## BEGIN
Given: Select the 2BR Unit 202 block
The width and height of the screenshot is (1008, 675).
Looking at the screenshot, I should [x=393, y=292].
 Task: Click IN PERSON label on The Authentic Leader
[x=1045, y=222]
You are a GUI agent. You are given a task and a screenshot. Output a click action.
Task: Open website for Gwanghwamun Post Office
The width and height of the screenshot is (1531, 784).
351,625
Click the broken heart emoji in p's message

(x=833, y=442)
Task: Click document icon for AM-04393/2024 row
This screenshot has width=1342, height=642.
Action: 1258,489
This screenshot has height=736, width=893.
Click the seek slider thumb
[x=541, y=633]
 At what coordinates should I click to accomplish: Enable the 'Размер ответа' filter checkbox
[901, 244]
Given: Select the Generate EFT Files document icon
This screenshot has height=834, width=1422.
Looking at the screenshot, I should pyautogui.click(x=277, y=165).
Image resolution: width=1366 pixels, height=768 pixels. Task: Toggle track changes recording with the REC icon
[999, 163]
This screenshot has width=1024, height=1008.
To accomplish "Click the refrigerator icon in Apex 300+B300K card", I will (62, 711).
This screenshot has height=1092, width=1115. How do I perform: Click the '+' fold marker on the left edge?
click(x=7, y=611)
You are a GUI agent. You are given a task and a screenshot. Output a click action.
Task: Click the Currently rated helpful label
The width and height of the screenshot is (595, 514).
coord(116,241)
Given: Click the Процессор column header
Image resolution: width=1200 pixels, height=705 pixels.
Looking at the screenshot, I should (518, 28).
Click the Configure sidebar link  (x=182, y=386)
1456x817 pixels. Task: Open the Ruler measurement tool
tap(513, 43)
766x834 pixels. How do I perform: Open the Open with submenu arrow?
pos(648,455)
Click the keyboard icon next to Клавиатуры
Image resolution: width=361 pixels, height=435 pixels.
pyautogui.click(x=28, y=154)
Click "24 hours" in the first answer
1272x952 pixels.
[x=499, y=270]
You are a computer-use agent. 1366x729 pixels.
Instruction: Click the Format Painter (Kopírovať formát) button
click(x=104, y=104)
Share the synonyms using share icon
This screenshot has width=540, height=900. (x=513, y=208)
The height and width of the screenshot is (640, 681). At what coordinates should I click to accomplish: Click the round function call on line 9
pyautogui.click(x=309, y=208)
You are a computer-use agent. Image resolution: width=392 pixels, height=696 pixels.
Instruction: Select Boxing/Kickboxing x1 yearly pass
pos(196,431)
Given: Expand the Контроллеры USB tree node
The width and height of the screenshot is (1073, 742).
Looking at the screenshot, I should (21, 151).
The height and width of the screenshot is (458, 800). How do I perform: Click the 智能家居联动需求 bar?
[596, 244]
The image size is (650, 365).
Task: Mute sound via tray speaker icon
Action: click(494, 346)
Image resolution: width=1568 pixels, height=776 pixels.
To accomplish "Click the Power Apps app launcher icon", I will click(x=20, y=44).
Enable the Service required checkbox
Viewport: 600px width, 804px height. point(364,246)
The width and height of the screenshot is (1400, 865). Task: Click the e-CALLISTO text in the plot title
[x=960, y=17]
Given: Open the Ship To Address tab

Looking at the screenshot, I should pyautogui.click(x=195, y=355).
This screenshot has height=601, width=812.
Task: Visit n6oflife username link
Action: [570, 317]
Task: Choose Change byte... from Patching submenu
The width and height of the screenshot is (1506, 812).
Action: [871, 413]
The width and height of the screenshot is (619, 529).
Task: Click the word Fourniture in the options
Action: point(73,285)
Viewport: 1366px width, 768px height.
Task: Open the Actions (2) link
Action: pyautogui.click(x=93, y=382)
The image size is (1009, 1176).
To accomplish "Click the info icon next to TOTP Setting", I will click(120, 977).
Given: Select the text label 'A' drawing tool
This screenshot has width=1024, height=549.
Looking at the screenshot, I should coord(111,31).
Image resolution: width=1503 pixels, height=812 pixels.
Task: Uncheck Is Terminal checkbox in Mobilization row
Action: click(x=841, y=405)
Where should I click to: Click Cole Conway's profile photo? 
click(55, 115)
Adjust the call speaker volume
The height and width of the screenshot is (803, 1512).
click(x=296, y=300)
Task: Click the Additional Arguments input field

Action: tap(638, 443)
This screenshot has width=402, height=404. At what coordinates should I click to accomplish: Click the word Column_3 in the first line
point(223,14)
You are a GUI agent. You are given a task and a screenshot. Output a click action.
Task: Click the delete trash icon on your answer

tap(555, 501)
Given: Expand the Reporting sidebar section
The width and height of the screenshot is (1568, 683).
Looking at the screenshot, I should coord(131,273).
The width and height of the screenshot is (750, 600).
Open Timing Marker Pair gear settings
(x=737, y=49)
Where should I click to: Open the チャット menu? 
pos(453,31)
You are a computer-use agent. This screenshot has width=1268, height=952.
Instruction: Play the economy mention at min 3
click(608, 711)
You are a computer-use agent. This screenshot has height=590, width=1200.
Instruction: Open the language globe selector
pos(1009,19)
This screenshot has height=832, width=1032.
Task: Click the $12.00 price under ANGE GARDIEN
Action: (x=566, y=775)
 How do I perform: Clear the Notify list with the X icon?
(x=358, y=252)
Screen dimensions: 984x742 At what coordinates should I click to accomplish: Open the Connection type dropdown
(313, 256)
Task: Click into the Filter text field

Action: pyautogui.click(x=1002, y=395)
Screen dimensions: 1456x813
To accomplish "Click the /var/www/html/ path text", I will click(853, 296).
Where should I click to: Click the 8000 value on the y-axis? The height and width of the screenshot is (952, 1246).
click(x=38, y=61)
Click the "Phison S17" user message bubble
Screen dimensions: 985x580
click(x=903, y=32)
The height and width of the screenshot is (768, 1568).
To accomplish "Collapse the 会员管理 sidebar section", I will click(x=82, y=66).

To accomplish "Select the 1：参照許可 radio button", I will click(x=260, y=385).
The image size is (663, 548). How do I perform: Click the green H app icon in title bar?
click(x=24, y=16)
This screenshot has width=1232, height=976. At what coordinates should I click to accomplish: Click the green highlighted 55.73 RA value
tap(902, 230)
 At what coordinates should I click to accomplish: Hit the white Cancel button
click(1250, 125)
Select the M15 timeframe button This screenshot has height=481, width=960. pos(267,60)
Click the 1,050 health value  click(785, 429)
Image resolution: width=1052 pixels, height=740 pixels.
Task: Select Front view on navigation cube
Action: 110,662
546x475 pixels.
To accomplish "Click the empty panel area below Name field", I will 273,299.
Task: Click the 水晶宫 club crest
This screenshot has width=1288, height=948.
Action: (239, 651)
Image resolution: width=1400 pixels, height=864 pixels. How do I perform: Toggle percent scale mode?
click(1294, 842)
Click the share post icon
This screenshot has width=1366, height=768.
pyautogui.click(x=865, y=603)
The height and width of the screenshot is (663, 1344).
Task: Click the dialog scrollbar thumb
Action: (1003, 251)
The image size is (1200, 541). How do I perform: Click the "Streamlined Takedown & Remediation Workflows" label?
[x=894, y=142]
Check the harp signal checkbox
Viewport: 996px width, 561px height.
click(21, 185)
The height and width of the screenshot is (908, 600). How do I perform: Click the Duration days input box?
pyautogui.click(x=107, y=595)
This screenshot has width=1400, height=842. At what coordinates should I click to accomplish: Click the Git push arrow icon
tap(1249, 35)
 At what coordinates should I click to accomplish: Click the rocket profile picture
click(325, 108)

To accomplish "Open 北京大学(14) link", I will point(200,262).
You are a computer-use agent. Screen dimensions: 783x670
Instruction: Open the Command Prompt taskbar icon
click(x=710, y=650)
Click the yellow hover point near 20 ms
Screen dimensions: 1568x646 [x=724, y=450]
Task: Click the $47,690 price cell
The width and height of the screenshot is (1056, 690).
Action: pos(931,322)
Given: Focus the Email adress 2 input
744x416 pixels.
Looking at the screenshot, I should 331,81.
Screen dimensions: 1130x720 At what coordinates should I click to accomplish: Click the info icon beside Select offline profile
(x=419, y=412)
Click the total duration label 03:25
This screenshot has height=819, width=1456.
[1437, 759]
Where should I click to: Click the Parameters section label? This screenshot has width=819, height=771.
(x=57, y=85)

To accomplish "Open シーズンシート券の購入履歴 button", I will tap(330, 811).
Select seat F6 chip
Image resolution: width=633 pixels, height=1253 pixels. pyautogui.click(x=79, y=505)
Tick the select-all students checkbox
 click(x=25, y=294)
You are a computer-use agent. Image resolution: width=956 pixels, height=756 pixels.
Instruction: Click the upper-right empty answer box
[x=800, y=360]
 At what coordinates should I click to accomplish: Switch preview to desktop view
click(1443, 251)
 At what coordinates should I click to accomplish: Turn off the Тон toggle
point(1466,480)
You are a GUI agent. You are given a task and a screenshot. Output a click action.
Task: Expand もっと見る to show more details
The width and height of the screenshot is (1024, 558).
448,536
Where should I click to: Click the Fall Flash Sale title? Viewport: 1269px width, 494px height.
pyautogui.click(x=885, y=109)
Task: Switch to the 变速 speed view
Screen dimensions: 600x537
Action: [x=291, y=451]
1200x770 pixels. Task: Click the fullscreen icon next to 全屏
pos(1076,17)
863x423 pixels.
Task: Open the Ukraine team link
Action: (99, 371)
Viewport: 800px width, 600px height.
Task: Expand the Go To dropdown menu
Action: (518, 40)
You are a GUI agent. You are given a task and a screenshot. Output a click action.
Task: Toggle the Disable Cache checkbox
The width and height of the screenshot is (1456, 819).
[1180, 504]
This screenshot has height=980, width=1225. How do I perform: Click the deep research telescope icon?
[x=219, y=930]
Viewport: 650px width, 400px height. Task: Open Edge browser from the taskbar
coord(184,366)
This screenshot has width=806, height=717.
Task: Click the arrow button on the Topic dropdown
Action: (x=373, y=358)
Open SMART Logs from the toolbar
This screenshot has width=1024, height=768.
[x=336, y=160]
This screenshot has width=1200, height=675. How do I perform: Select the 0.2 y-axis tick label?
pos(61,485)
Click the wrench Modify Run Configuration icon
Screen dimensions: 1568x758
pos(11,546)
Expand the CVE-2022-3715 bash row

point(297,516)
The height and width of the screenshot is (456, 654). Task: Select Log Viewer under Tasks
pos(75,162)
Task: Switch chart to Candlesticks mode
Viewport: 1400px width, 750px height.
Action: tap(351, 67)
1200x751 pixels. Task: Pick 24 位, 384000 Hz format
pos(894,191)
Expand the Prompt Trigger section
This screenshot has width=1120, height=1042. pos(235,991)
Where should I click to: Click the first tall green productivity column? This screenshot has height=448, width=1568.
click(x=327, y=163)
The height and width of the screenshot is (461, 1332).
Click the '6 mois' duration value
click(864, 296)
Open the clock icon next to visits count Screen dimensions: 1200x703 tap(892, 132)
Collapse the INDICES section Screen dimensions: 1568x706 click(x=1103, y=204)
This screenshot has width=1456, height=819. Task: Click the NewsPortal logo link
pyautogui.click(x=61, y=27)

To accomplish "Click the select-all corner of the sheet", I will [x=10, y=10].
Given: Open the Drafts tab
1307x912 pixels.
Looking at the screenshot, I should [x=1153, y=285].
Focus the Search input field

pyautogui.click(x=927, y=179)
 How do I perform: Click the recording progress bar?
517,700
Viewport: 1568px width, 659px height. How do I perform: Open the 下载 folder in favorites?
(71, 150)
## END
** WORK REQUIRED **
Can you repeat word for word the part of the records that opens with the line containing "Expand the Prompt Trigger section" and closes with the line containing "Collapse the INDICES", with both of those lines included?

** OUTPUT OF THE TASK **
Expand the Prompt Trigger section
This screenshot has width=1120, height=1042. pos(235,991)
Where should I click to: Click the first tall green productivity column? This screenshot has height=448, width=1568.
click(x=327, y=163)
The height and width of the screenshot is (461, 1332).
Click the '6 mois' duration value
click(864, 296)
Open the clock icon next to visits count Screen dimensions: 1200x703 tap(892, 132)
Collapse the INDICES section Screen dimensions: 1568x706 click(x=1103, y=204)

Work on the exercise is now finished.